Jenifer tiene 33 años y trabaja en un hogar de ancianos. Como el salario no le alcanza ni para llegar a mitad de mes, revende ropa a través de las redes sociales. A veces se da el gusto de salir a divertirse. Le encanta bailar, maquillarse, ponerse elegante. Hace poco logró permutar la espaciosa pero deteriorada casa donde vivían por un apartamento amueblado y confortable. A veces mira junto a su esposo las fotos de la boda. Les encanta revivir emociones: la entrada a la sala, arrastrando su largo vestido; el intercambio de anillos; cuando la pastora de la iglesia dijo: “Ya pueden besarse”. También la fiesta, su madre cantando y bailando a ritmo del karaoke.

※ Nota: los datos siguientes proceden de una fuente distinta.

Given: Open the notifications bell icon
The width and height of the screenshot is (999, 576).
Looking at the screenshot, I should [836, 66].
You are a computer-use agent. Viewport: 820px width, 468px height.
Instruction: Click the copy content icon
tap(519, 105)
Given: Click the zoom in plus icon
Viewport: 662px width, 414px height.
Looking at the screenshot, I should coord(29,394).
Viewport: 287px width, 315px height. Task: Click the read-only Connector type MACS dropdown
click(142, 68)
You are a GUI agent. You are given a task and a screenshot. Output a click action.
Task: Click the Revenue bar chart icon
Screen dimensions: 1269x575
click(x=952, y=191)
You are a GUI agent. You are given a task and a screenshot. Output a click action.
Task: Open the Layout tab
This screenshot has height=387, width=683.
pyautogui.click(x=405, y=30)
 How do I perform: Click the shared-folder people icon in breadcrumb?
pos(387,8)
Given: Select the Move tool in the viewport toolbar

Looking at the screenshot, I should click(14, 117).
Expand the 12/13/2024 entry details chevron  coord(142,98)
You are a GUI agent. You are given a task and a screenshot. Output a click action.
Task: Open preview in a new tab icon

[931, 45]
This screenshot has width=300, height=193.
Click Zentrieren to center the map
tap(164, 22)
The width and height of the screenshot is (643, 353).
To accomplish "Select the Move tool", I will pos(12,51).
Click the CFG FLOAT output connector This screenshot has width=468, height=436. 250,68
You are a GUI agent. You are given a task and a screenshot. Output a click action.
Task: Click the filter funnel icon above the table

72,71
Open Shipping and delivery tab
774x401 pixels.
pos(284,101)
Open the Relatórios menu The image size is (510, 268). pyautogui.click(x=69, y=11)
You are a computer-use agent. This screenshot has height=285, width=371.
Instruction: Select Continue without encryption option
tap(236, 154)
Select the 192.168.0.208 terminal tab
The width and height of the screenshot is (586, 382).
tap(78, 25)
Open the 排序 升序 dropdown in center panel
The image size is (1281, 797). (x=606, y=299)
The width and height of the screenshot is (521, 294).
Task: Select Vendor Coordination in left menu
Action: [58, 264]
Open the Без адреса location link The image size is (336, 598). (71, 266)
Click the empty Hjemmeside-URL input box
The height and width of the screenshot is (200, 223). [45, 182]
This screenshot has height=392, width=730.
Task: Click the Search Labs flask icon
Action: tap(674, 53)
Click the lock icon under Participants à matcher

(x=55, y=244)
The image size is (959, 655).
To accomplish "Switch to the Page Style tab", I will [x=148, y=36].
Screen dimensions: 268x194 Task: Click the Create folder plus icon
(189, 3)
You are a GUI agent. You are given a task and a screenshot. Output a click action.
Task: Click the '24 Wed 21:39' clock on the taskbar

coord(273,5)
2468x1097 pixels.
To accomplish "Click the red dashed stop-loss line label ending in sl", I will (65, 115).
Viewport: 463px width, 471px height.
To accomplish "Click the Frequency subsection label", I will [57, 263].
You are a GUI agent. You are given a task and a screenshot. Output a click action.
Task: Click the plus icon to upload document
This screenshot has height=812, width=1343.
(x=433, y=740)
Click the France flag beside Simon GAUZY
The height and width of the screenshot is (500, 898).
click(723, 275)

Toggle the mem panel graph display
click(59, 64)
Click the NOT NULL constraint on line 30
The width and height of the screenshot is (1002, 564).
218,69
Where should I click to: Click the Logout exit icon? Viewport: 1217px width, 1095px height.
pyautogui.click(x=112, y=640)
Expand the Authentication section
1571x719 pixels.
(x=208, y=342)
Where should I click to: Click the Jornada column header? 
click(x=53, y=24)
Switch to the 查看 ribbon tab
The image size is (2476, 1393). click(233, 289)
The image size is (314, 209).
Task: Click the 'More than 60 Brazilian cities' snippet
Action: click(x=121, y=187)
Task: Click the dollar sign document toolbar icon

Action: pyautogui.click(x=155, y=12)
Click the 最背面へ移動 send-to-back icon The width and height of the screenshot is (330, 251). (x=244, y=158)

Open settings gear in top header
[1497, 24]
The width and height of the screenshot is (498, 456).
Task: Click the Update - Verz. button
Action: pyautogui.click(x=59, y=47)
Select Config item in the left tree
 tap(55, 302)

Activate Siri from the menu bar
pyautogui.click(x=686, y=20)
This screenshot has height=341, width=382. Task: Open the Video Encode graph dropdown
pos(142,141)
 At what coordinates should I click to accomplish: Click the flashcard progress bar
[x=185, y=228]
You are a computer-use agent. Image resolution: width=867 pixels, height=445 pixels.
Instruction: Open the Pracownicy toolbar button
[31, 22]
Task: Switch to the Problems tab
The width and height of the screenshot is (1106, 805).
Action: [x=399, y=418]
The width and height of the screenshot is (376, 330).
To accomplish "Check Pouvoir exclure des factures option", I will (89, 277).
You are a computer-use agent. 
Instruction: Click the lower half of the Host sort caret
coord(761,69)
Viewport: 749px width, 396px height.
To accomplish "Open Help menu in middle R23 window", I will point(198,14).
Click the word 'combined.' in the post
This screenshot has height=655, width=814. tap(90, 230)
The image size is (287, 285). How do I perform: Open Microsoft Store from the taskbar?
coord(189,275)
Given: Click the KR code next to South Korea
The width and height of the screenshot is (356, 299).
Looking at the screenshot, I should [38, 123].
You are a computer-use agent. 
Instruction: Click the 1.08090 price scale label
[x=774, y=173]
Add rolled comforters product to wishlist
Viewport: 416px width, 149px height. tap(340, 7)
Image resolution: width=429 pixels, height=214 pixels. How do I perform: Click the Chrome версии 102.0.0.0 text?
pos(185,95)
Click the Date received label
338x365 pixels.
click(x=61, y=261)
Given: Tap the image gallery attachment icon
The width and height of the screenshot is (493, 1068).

A veces se le va algún que otro suspiro, mientras piensa en todos los sueños que le quedan por delante. Entre sus prioridades está cambiarse el nombre. En su carné de identidad todavía dice Julián Zamora Dueñas, cuando en realidad ella es Jenifer desde que a los 15 años comenzó a vestirse como una chica. Después estará casarse por el Registro Civil, porque está segura de que el nuevo Código de las Familias será aprobado. Su otro gran sueño lo sabe más lejano y difícil, pero no deja de imaginarlo con los ojos cerrados: está en su habitación, frente al espejo, luego de haber tomado una ducha, cuando desata la toalla blanca que envuelve su cabello largo y húmedo, este le cae, frío, sobre los senos… Entonces abre los ojos y ve reflejado el cuerpo de mujer que siempre ha tenido en su mente (Texto y foto: Néster Núñez).